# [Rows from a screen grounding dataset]
-------------------------
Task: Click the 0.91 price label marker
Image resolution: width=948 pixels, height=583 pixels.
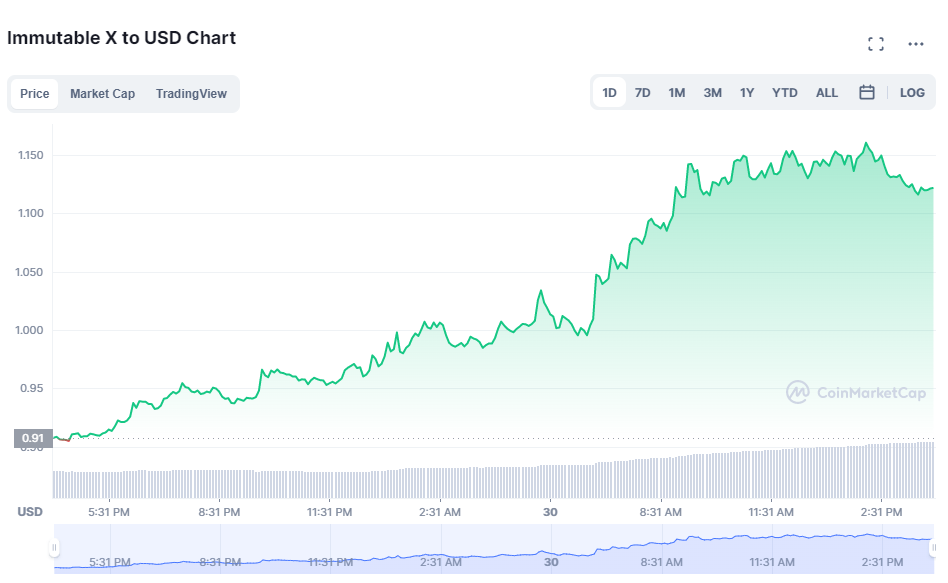Action: [x=33, y=438]
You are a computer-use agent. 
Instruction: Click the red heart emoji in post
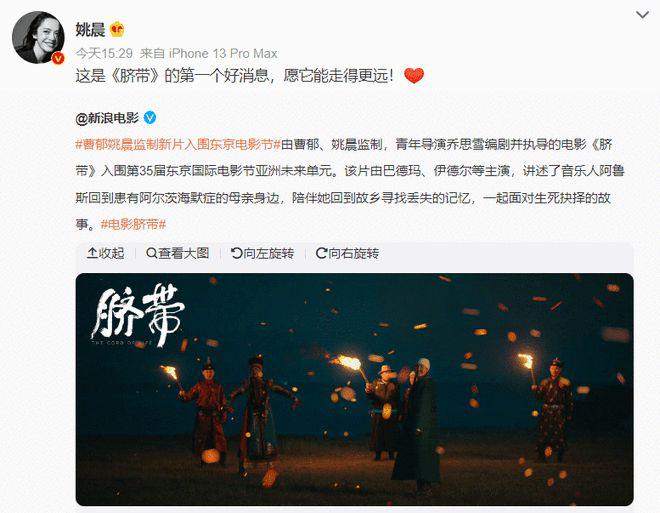414,76
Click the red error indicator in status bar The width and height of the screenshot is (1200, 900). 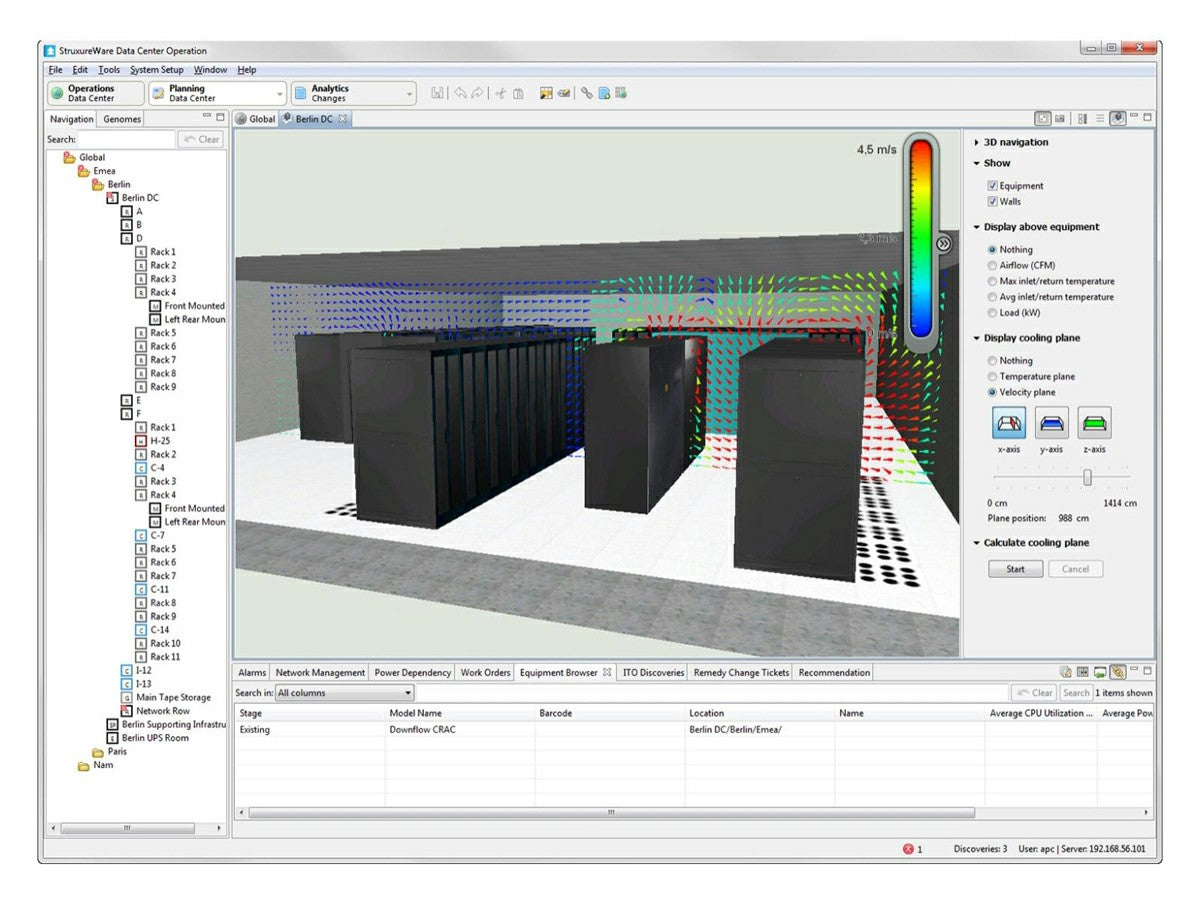908,849
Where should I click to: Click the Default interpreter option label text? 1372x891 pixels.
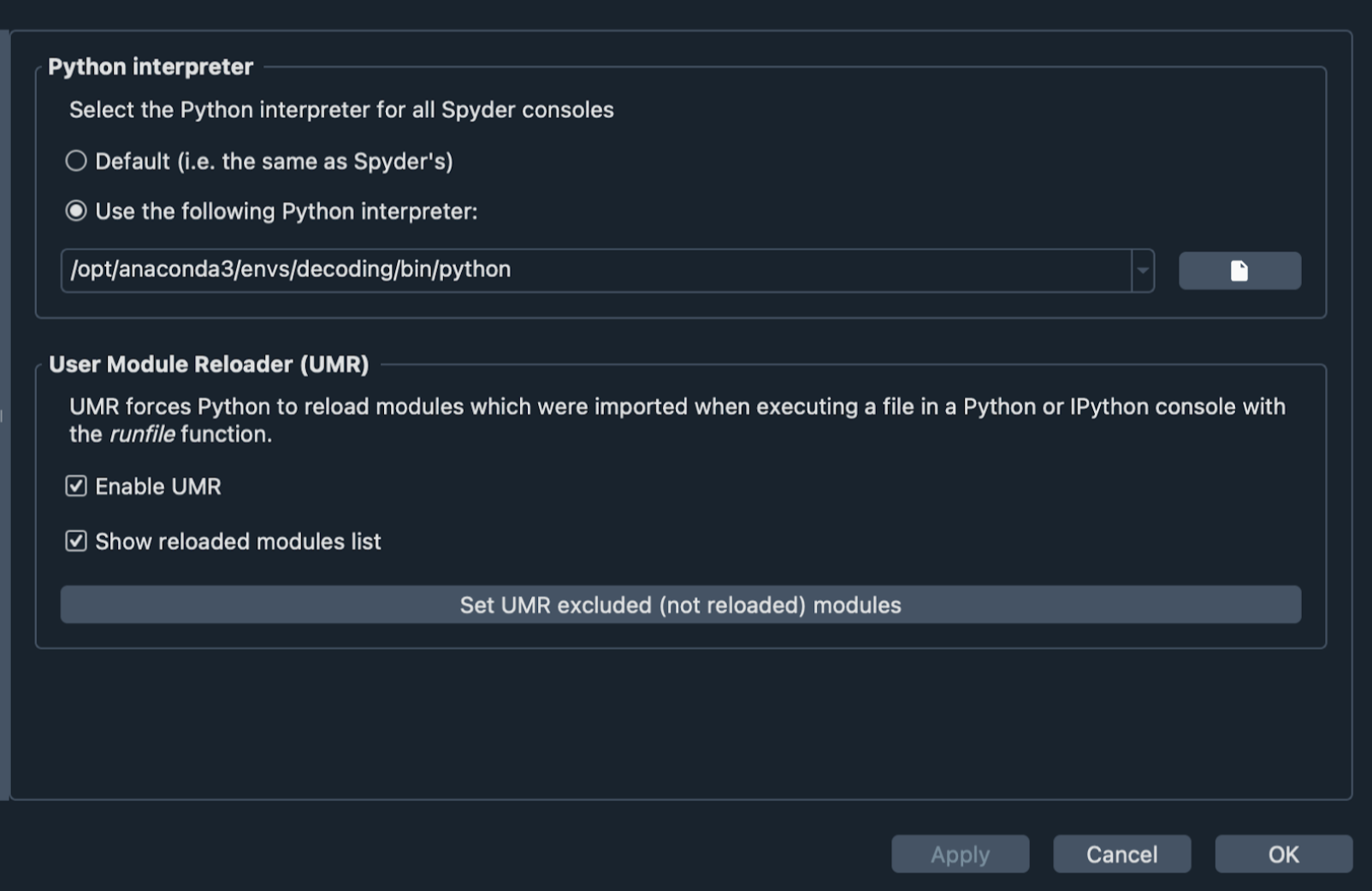tap(274, 161)
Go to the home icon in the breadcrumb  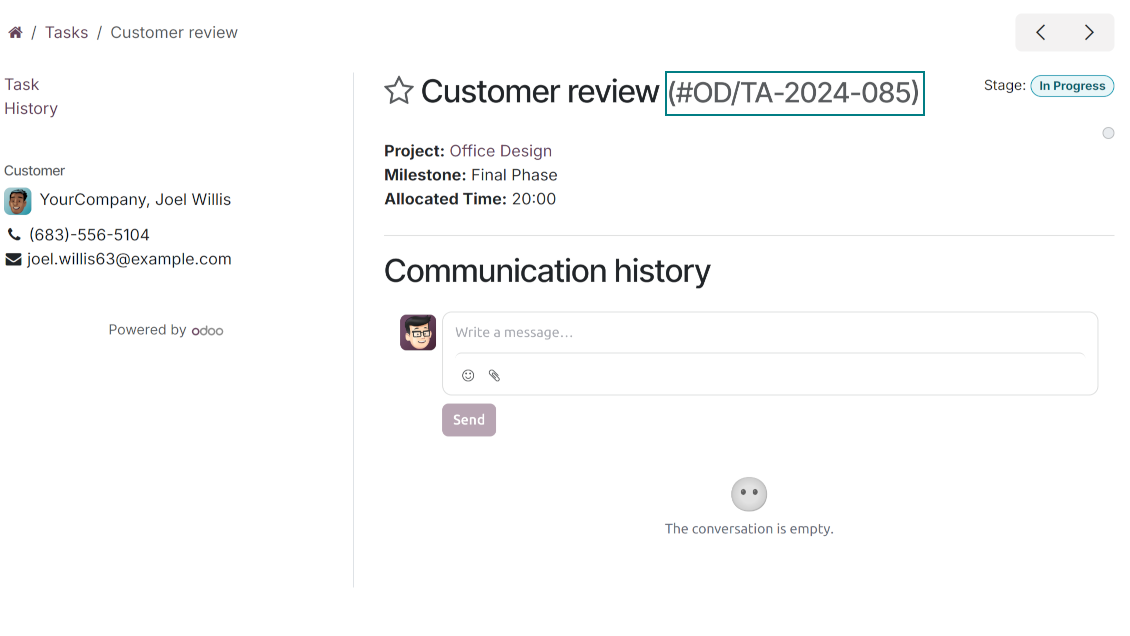tap(15, 32)
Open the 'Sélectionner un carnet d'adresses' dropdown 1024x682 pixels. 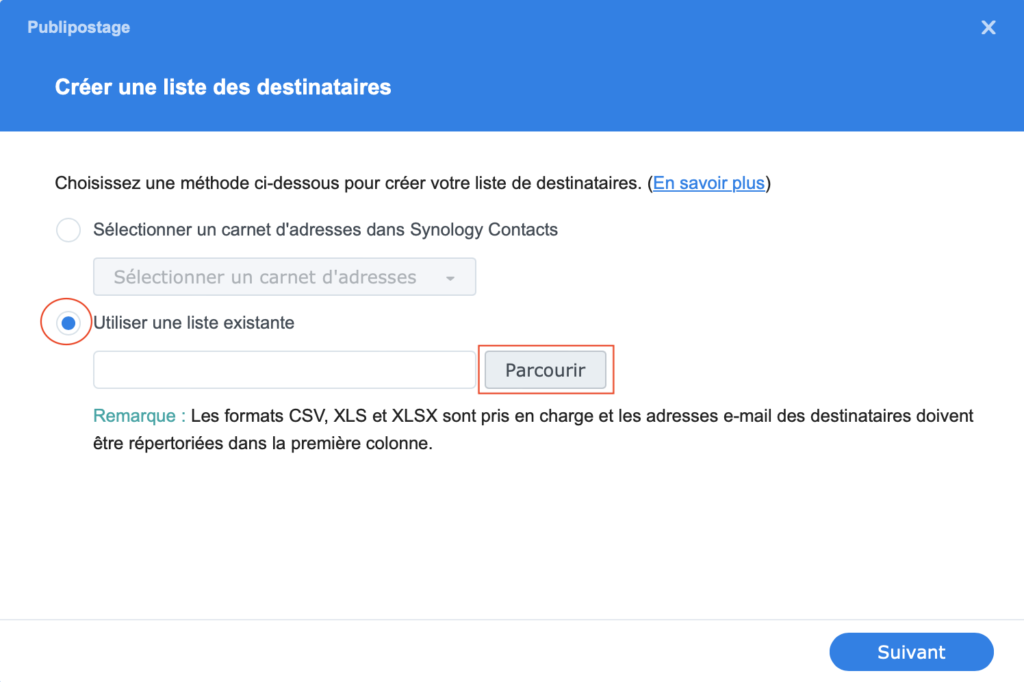tap(284, 277)
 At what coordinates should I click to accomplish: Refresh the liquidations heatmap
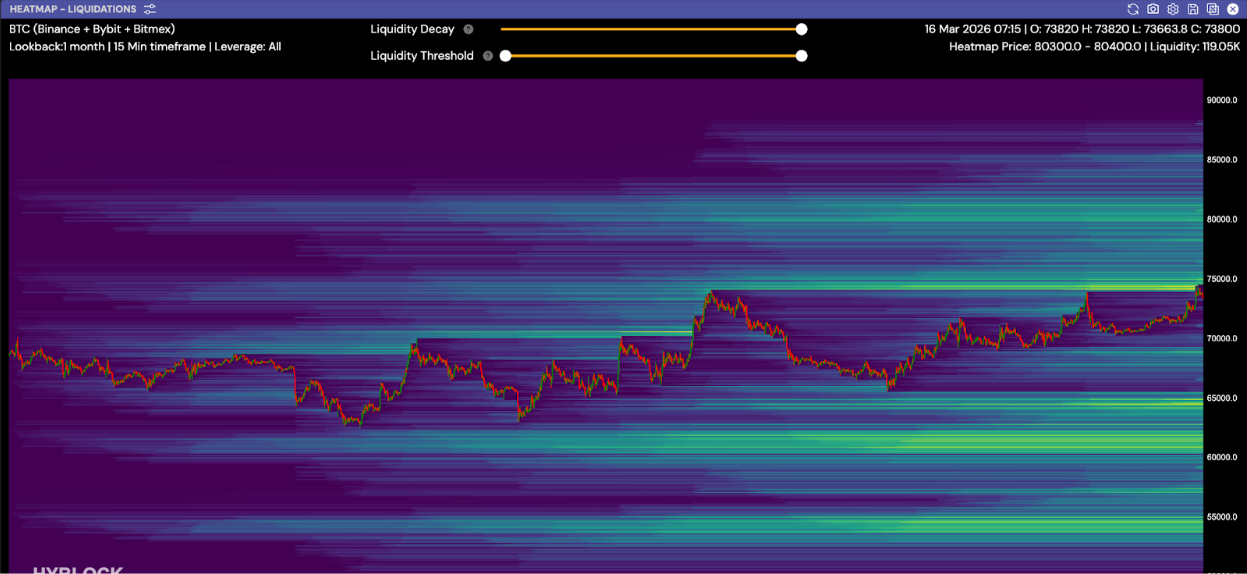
-------------------------
# [GIVEN PROBLEM]
Pull out every line of the rows above that contains the word "label", and copy each one in full.

# [WRITTEN SOLUTION]
Task: Click the 0.91 price label marker
Where should I click to: Click the Default interpreter option label text? 1372x891 pixels.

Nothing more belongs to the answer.